A guy to my right, whispering and talking to some girl, looks really familiar. She laughs. I wonder if they’re laughing about the band. After they finish, the guy gives me a flier. Jessie Diamond’s gig and music video shoot. The guy is Jessie’s keyboard player. Music video shoot? Are you kidding me? What music video? A home movie? There’s a drawing of Jessie that’s dead-on, down to the cat eyes and dainty, dismissive way she holds the cord of the mic between her index and middle fingers like it’s a telephone cord. What are supposed to be stage lights look like rays of light which seem to be radiating from behind her head like a corona behind the Virgin Mary or something and there’s starbursts in her hair. Ridiculous. Music video, my ass.
Jessie’s keyboard player jockies into position in front of the stage. I stand to his right and right before Trick and theHeartstrings starts, Jessie Diamond squeezes in to my left, in the middle of me and her keyboard player. Grrr.

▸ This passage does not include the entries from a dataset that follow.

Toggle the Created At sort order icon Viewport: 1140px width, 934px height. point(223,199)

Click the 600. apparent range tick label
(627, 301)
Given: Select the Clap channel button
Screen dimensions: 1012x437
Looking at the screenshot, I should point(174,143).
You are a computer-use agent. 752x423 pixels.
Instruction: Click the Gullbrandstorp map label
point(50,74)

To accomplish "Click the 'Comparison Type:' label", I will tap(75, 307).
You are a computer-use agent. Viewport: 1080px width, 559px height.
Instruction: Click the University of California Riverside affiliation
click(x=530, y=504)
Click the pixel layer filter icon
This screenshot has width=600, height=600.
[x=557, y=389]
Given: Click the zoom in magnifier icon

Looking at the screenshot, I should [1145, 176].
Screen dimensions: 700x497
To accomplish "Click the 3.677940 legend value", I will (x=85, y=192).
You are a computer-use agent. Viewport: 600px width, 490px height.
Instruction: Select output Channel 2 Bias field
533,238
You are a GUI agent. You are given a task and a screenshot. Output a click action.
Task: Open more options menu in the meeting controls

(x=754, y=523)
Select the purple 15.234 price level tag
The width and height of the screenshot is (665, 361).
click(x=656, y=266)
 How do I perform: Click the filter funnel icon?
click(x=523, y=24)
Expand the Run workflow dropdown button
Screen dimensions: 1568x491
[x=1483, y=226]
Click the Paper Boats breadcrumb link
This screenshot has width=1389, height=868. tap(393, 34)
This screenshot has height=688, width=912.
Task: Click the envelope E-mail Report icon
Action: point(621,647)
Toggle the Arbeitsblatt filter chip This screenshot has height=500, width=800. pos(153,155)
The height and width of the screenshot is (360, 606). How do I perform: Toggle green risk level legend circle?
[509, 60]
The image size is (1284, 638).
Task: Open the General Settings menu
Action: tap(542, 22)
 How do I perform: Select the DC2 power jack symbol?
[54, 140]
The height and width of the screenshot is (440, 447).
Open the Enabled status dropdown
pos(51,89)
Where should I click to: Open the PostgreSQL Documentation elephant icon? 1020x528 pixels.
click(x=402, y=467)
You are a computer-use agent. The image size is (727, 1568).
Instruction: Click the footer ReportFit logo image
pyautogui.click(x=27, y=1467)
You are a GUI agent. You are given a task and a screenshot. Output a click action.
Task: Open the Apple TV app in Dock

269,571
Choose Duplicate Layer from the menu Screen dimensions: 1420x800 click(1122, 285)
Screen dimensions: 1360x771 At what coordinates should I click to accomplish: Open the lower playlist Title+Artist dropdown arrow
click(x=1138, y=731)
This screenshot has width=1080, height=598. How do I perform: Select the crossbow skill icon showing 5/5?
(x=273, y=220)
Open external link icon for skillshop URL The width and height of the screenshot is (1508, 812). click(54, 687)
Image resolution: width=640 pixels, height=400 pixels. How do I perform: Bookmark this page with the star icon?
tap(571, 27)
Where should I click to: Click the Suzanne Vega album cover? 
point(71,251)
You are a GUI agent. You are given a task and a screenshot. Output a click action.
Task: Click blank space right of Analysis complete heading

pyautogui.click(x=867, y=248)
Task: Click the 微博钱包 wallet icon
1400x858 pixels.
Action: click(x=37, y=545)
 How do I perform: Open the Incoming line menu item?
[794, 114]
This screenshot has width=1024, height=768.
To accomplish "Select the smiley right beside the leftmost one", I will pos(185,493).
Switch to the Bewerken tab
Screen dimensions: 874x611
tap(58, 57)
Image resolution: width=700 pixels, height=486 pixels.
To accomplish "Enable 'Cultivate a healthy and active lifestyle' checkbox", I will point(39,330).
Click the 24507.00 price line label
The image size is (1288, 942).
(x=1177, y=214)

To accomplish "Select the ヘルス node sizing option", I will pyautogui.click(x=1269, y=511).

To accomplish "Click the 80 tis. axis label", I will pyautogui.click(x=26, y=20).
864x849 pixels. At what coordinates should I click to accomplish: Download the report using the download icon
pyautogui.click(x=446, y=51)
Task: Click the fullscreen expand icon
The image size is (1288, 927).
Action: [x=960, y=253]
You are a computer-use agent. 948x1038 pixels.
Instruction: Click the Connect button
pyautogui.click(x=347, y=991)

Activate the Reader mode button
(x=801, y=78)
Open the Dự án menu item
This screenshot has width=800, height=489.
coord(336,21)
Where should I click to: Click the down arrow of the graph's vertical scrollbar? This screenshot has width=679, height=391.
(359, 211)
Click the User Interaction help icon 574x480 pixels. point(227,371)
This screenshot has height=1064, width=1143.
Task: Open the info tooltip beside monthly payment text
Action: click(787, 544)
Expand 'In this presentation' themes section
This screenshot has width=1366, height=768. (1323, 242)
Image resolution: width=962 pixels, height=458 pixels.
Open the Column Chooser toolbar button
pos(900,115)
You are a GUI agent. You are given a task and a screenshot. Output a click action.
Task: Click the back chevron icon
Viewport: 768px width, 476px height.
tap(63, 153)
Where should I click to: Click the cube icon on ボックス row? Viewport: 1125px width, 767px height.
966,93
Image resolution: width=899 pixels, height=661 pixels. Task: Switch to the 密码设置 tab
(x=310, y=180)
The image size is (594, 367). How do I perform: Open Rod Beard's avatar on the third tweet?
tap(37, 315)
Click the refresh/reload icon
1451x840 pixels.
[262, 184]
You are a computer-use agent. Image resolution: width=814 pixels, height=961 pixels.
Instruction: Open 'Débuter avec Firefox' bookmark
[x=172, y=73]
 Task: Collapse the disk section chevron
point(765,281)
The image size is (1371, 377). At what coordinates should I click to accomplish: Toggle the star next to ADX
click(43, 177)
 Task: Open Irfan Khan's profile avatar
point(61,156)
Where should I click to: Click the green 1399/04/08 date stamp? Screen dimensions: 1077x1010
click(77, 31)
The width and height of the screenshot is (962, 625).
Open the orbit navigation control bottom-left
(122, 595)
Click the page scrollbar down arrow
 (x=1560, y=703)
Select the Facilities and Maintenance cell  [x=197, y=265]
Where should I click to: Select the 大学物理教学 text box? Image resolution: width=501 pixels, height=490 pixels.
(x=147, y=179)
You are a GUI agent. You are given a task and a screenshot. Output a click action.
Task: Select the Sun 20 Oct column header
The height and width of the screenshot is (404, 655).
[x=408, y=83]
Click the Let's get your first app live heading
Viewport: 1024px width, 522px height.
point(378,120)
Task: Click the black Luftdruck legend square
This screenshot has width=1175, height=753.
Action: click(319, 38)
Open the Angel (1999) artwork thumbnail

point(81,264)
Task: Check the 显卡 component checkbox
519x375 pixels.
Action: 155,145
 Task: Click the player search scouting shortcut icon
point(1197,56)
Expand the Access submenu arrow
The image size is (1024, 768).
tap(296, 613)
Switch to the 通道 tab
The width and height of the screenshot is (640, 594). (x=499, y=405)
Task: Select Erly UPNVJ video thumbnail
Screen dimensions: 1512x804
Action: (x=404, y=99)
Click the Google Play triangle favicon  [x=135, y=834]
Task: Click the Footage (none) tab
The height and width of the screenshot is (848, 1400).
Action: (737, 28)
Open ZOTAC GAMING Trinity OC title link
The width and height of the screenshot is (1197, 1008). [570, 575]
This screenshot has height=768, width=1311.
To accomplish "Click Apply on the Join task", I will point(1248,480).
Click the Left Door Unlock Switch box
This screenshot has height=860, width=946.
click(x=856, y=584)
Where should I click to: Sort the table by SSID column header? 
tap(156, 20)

The phrase “rubbing elbows” is usually used in a positive way. Rubbing elbows—- contact with a person that’s unintended and because it’s unintended, there’s a hint of an illicit thrill to that contact.
As in: The party was packed and you’ll never believe who was there! (Insert boldface name here.)!
Oh my God! I can’t believe it! You were rubbing elbows with________!
See how that works? Well, that’s how it works in an ideal world. In my world I have that talentless twit/twat Jessie Diamond in my personal space, our elbows not rubbing but giving off opposing magnetic forces so that actual, metaphorical, physical contact is impossible and uncomfortable. I try to ignore her but she’s just there. How can you ignore something giving off an opposing charge? This is back of a crowded elevator, squished on a subway uncomfortable. And she just charges up front out of nowhere like she has every right to be there.
The review on the Pianos site for Trick and the Heartstrings promised “a spectacle that might only be described as an After-School Special meets Cirque du Soliel; Kurt Cobain meets ‘Purple Rain.’”
Who the hell writes this shit?
That, plus the fact that they’re “Costumed and choreographed like a neighborhood gang from a city that never existed. . . .” I anticipated this “spectacle” to be about a band whose thing is that they’re a band. Probably I’m wrong about this. Hey, it wouldn’t be the first time. The Cirque du Soliel reference would lead one to think there were actual acrobatics instead of just choreographed poses, struts, and turns. But it was the costumed and choreographed description that led me to think that they’re a band telling the story of a band, and for me, there was this element of being a bit removed, if you know what I mean. The costumes weren’treally costumes per se but the trio all wore similar attire, like you’d see in Williamsburg (they’re from Brooklyn, somewhere), or in “a city that never existed”—-yet they were so Lower East Side. Maybe it’s because I’m so used to seeing bands that have some sort of extra story/performance/act angle to them. I don’t know, but this is just how it came across. They were good, though, and that’s what’s important here. All in all, except for Cologne, this was a good night of rock.
I head down for the F and see signs posted that there’s no uptown service at that station. Wonderful. But as I get closer, I see that it’s actually for the weekend. I get in at around 2. I got up the next morning and turned off my alarm. I woke up again at 8:40.
Holy shit! I never do stuff like that.
Goddamn Alavert made me drowsy after all.